Arthur A. Fancy and William F. Maloney, together with three other defendants (with whom we are not here concerned) were indicted for the larceny on May 15, 1963, of 835 cases of liquor. Fancy and Maloney were also indicted with the other defendants for conspiracy to commit larceny. The jury returned verdicts of guilty under the larceny and conspiracy indictments. Fancy and Maloney (defendants) were sentenced on both indictments. In accordance with G.L.c. 278, §§ 33A-33G, they have appealed, assigning as error the denial of their motions to suppress, their motions for severance, and their motions for directed verdicts. The defendants also assign as error *198 the admission of certain evidence. The above mentioned indictments were tried with two indictments against Norman P. MacDonald. In one he was charged with receiving stolen property; in the other he was charged with carrying "under his control in a motor vehicle a certain firearm, to wit, a revolver."
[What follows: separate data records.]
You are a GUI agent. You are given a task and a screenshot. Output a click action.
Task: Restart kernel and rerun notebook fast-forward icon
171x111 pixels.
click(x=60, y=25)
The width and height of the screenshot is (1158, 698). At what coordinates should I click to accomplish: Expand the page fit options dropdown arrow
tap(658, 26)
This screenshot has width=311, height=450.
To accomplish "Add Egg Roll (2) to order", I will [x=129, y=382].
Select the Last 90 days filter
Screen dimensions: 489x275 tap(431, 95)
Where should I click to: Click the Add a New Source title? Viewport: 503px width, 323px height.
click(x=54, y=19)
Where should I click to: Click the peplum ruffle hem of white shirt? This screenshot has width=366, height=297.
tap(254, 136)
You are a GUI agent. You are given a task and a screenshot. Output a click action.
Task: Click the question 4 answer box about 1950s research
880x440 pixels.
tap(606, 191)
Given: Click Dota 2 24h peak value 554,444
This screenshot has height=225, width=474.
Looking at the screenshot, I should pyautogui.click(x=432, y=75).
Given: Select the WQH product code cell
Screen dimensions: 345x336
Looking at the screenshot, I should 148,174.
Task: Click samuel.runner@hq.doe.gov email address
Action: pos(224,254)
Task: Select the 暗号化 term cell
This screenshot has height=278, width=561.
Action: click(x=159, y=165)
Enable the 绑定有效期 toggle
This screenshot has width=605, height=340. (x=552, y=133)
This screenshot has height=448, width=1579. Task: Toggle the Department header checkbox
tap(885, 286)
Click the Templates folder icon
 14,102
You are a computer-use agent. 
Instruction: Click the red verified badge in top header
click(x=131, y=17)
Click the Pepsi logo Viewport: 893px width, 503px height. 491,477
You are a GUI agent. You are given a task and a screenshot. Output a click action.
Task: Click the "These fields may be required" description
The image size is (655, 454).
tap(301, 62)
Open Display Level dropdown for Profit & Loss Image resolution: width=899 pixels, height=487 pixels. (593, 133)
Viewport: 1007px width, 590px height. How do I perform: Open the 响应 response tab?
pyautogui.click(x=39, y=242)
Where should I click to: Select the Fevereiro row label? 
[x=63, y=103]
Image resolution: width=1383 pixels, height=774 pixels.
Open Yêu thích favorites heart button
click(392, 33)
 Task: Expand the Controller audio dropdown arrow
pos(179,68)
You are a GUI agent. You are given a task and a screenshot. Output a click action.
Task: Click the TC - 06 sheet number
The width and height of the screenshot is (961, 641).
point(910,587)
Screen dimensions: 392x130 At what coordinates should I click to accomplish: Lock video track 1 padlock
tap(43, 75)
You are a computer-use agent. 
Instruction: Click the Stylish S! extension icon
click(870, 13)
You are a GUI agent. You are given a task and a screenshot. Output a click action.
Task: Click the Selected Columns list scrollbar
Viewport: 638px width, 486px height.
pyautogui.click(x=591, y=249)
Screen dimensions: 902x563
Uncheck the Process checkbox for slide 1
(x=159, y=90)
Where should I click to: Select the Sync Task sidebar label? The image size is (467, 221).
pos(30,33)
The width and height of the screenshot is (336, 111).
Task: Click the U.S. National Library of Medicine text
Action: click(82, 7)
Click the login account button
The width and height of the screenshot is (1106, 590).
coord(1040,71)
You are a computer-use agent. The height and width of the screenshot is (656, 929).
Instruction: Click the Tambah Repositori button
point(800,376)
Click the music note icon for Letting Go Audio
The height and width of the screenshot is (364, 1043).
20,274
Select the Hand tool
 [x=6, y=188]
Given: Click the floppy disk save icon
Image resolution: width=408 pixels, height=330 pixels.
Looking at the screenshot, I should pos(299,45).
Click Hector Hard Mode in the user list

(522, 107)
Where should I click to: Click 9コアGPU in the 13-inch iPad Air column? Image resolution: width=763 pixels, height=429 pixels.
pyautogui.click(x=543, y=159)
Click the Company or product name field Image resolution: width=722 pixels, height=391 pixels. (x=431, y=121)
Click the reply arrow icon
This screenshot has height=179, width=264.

We consider first the denial of the defendants' motions for directed verdicts. In doing so we assume, without deciding, that all questions touching the admissibility of evidence would be resolved in favor of the Commonwealth. The evidence in its aspect most favorable to the Commonwealth showed the following: On May 14, 1963, a customs warehouse officer in New York checked a trailer (No. L4530) owned by the M & M Transportation Company (M & M), which was scheduled to go to Massachusetts. Eight hundred thirty-five cases of whisky had been placed on the trailer. The boxes were numbered and had "Cutty Sark Scotch whisky" printed on them. After the cases were loaded, the door was closed and the customs officer affixed a customs seal numbered A-151473.
The following day the trailer arrived in Massachusetts and was parked on M & M's lot on Mystic Avenue, Somerville. The trailer was inspected three times that day; the latest check was at 4:45 P.M. At that time the seal was intact. At no time on May 15 was anyone authorized to take the trailer from the premises. On the evening of the same day, the trailer was seen in Everett, it having been parked near the Twin's Cafe.
At about 10:30 P.M., five men entered Twin's Cafe. The bartender on duty at that time was Richard Peterson. The men, only one of whom Peterson recognized, were William J. Zampell, Thomas O'Connell, James F. Meara, and the defendants Fancy and Maloney. All of them engaged in conversation at one end of the bar. At one point, the defendants left and then returned. Peterson never saw the five men leave, either in a group or individually. But he was aware that they all were gone at about 11:45 P.M. When Peterson closed and left the cafe at 12:05 A.M., he noticed the trailer was not where it previously had been.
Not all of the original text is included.